PASADENA, Calif.--Your brain gets a better workout when you change your routine, say scientists at the California Institute of Technology who have pinpointed one particular circuit that activates your ability to execute a decision. This finding may help drive research in neural prosthetics and in how unhealthy decisions are made.
"How you decide to do things is fascinating, and not well understood," says Richard Andersen, Caltech's Boswell Professor of Neuroscience and senior researcher in the study. "We're looking at how different areas interact during the process--how you make a decision to plan a movement."
Andersen and his two collaborators focused on the cortex, the part of the brain where language, memories, and awareness of the outside world develop. They found that when choices are open, the brain's frontal and parietal cortices relay clear signals back and forth. In contrast, when a decision and the path to execute it are dictated, the correlation between these regions is significantly weaker.
"These findings show that different parts of the brain are working together. The premotor region--in the frontal cortex--first forms the plan; then once the signal travels to the parietal cortex, this second region sends back a 'handshake' as if to say, 'okay, I got it,'" explains Andersen.
To examine the circuit involved in decision making, two adult male monkeys were first dictated a specific sequence in which to touch three different shapes on a touch-sensitive screen in order to win a sip of liquid. After that, they were presented with a screen showing all circles, and only a randomly picked circle yielded the reward. Each monkey touched the circles in varying orders from trial to trial, suggesting he was making his own decisions. "When only circles are displayed, he knows the choices are free and that he'll get rewarded eventually," Andersen notes.
During these trials, tiny wires were planted close to neurons in both cortical areas. There are no pain endings in the brain, so the monkeys did not feel any discomfort, but the wires allowed the neural signals, the pulse-like waves of voltage called action potentials, to be recorded. A frequency band of the action potentials from a cell in one cortical area often matched a frequency band of the local field--a local voltage oscillation related to the synaptic potentials--in the other area. When the monkey was making his own choices, this correlation, or coherence, was significantly stronger than when he was following instructions.
"It may be more difficult to make your own choices, and this may be related to the increased coherence," Andersen remarks. "The cells that show coherence were also the first to show the direction the monkey chose to go," he adds, noting also that the short duration of coherence likely reflects that the decision is made very early on.

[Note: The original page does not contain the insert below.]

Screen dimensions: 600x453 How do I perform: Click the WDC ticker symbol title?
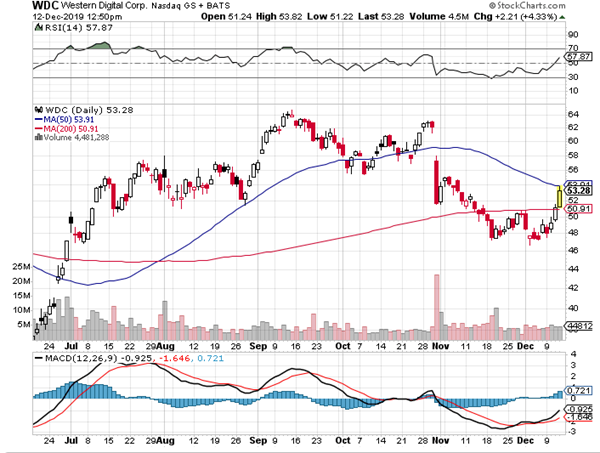point(17,7)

While the scenario examined here focused on situations that are immediately rewarded, Andersen says, "Even the long-range decisions that are made in other areas require this circuit to put them into play."
The implications for this research are manifold. "How does someone form preferences and plan movements to control a prosthetic arm, for example?" Andersen remarks. He also notes that mental illness, aging, or even fatigue, not to mention the extreme case of addiction, can drive unhealthy choices. Once the regions of the brain responsible for free choice are deciphered, poor decision making may also be better understood.
Other authors on the study, appearing April 16 in the early online edition of the journal Nature, are Bijan Pesaran, a former Caltech postdoc with Andersen and now an assistant professor at New York University, and Matthew Nelson, a Caltech graduate student in computation and neural systems.